Feedback from learners was generally positive from what I've seen, there's less stuff in the way and it's easier to compare what happens between different computers if you have Mac, Windows and Linux working together at the same learners' table.You also won't have to teach the shell or how to use a command line text editor, you can jump right into python. You can annotate with markdown or raw cells, tab-complete works, and especially %matplotlib inline is useful to directly show any plots.

Hope this helps
Philipp Bayer

On 10/27/2016 02:22 PM, Jason Bell wrote:

G’day Software Carpentry colleagues

I am planning on running a virtual “python programming” workshop next week for some of my institutional researchers.

With the resent discussions on the mailing list talking about alternative python lessons, I am just wondering what the consensus is with which lesson I should be using to teach python?

This will be the first time I will be teaching the python lesson, having previous taught the Unix shell and “R for Reproducible Scientific Analysis”, as well as recently participating in the GIT lesson. Having done a bit of python programming in the past and contributed minor source code to some open source projects, I am just going through the materials and brushing up my python skills as I am a little rusty.

Anyway, I am writing this message to get some feedback on which lesson people would recommended for absolute beginners? As currently I can see the following python lessons:

·Programming with Python - http://swcarpentry.github.io/python-novice-inflammation <http://swcarpentry.github.io/python-novice-inflammation> (has this recently been updated?)

·Introduction to Programming in Python - https://biologyguy.github.io/python-novice-gapminder/ <https://biologyguy.github.io/python-novice-gapminder/>

·Python as a Second Language - https://swcarpentry.github.io/python-second-language/ <https://swcarpentry.github.io/python-second-language/> (But I understand this lesson isn’t really for beginners)!

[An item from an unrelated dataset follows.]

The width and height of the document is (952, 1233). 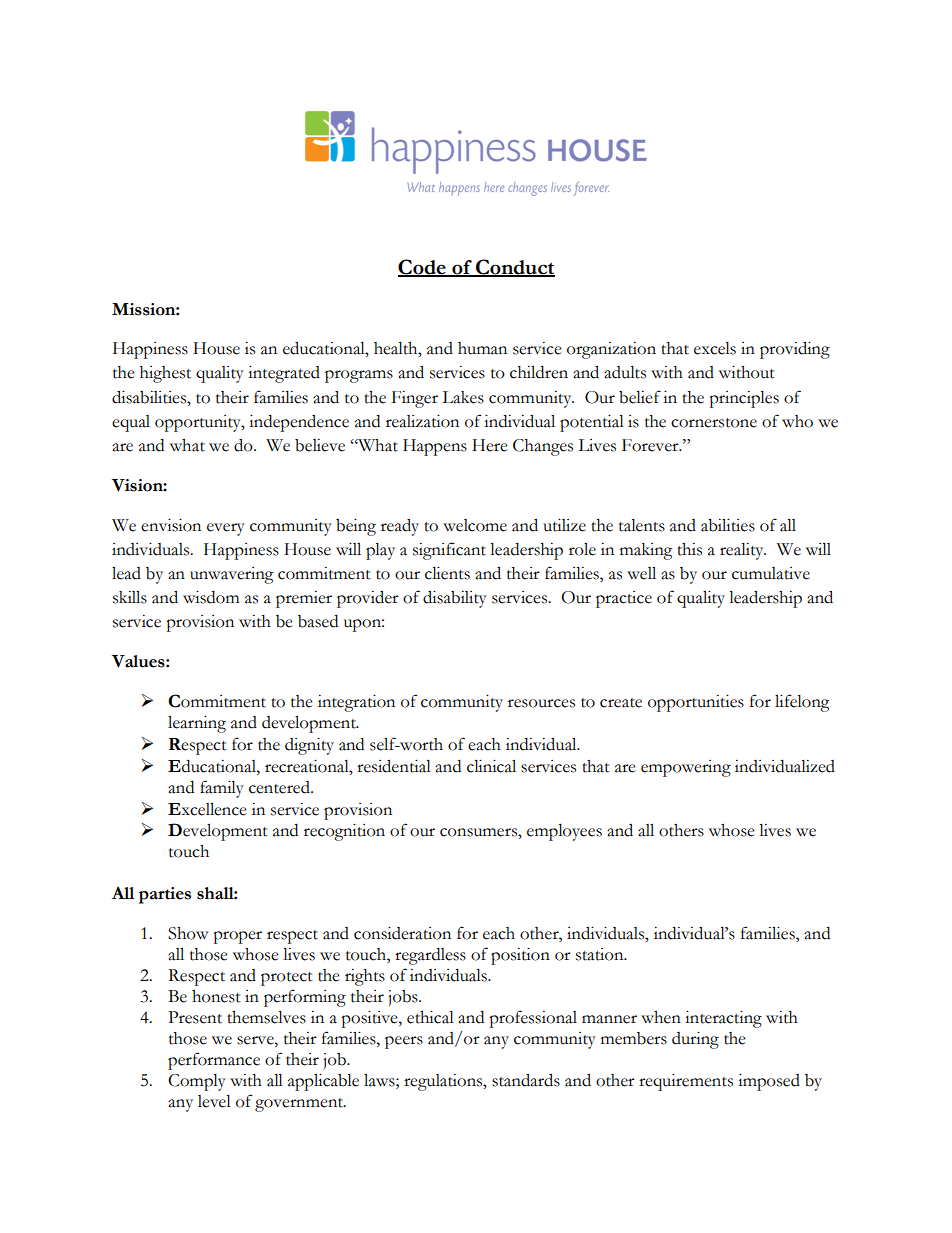 What do you see at coordinates (541, 703) in the document?
I see `resources` at bounding box center [541, 703].
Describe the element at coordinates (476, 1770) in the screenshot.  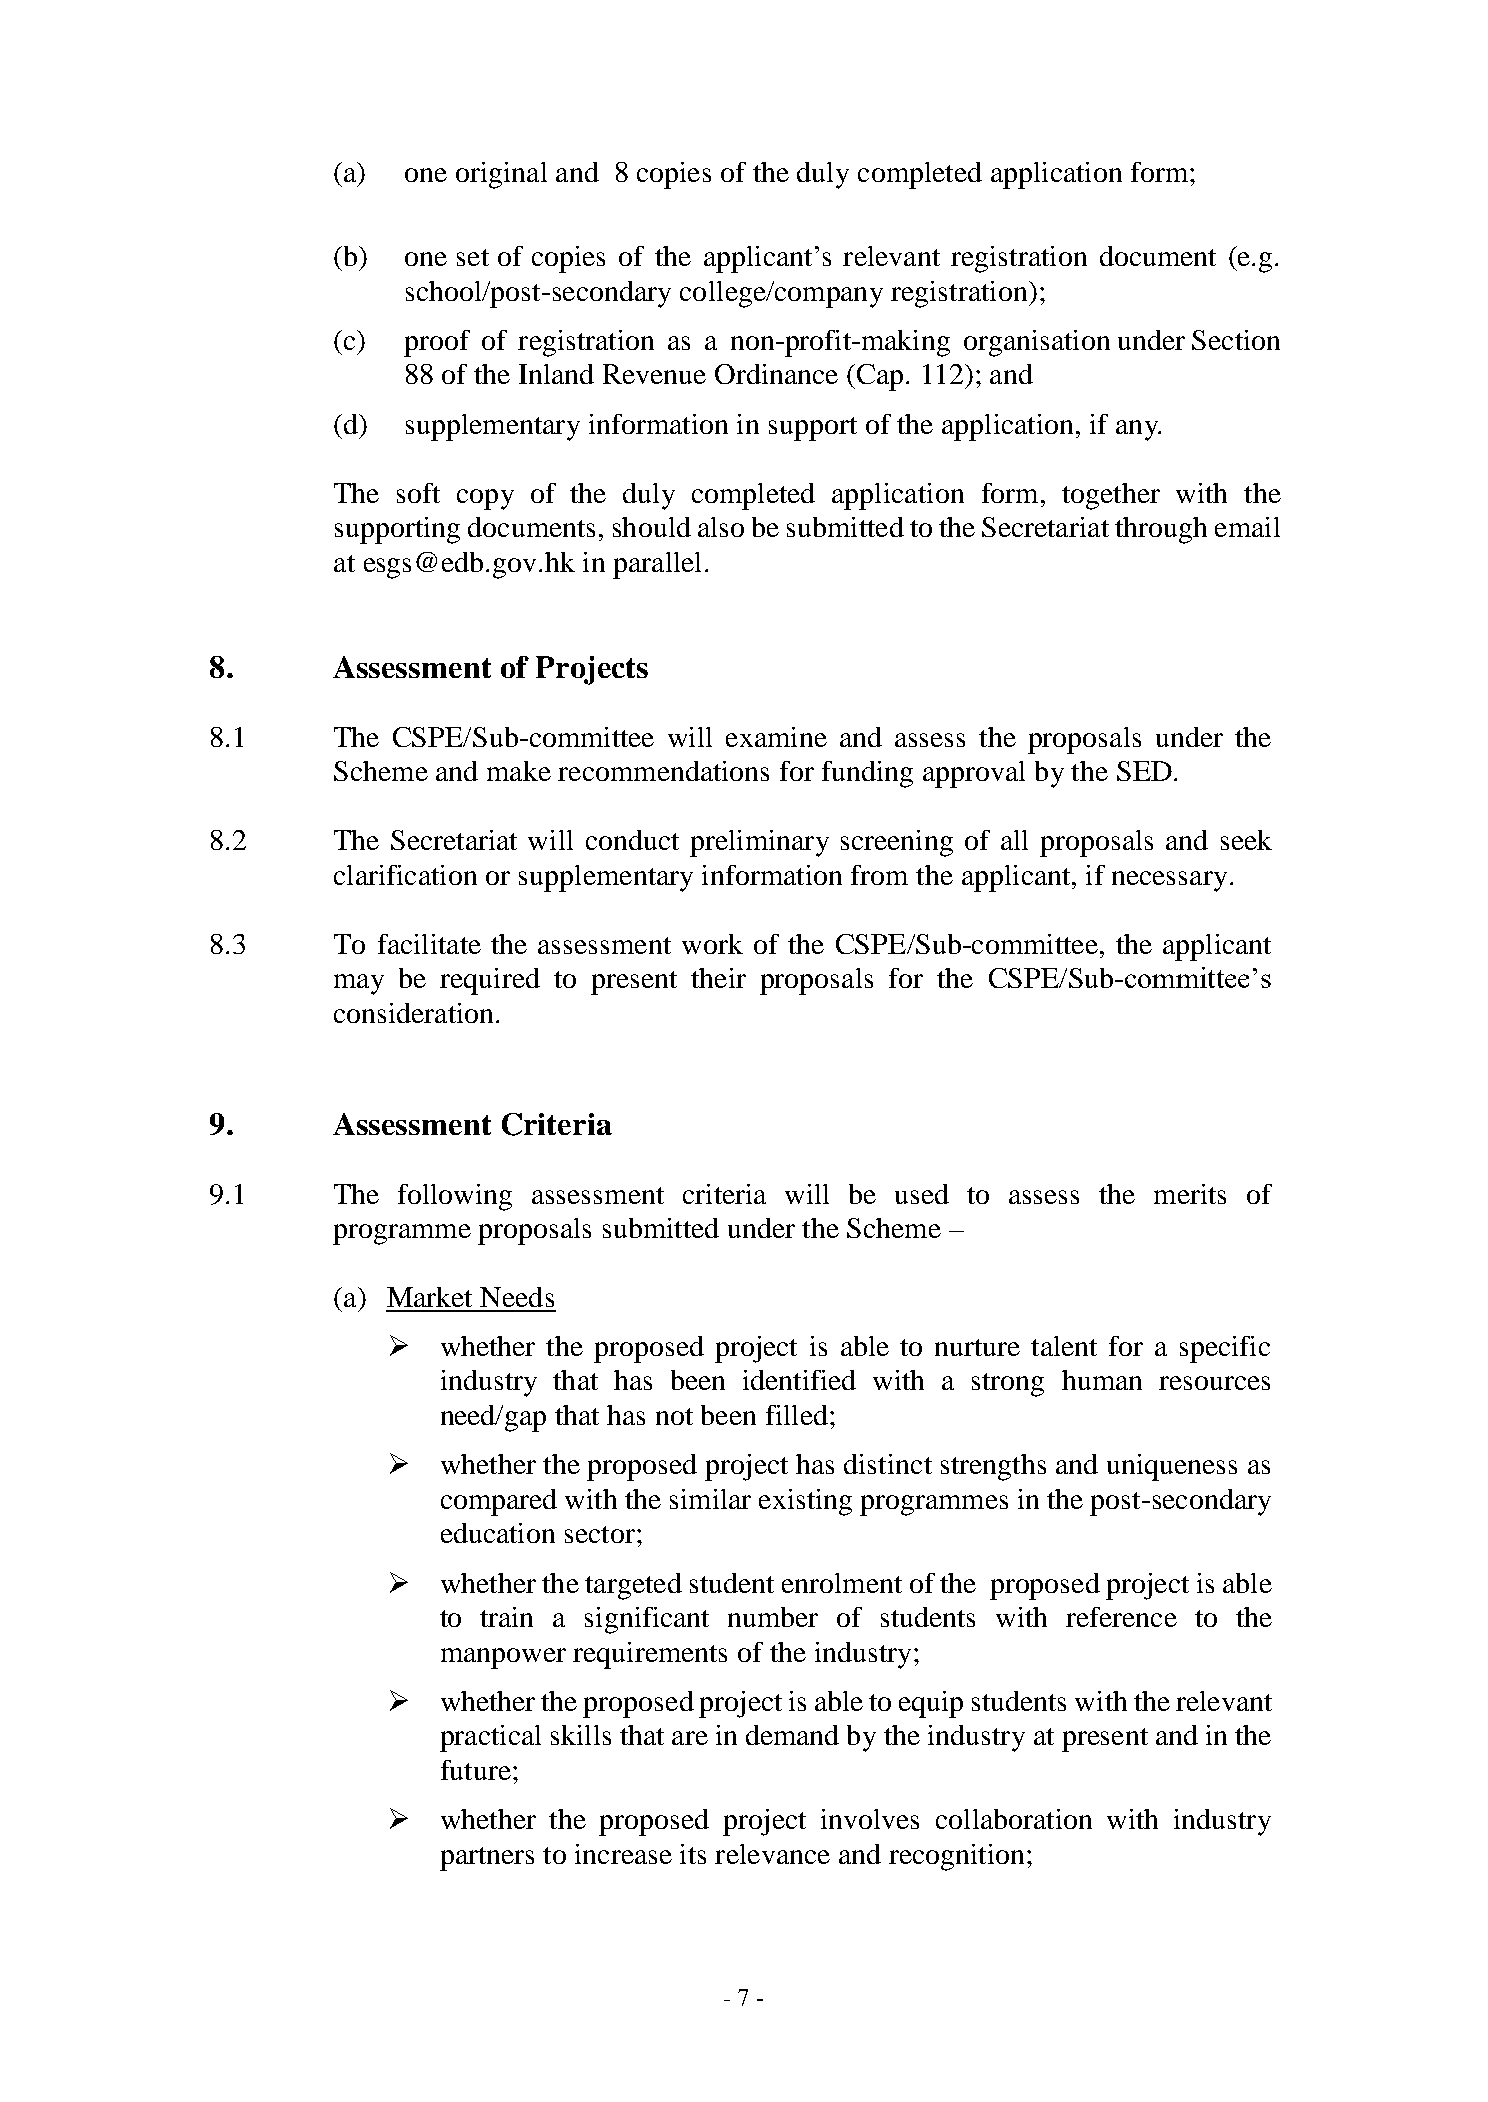
I see `future` at that location.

·Any others I might have missed? I know there are some on the data carpentry site, but those appear to be domain specific, rather than a general programming lesson.

I have managed to install anaconda3-4.2.0 on my HPC system today and will allow my users to use this system if they don’t wish to install the software on their local computer. I believe this will assist with people using a standardise setup.

I should note that my experience in programming to date has been more using a text editor and then running the python interpreter, but I have been playing around with jupyter today and wondering what the feedback has been from “beginner programmers” using jupyter compared to using a text editor and running python manually?

Any feedback and experiences you might have would be greatly appreciated.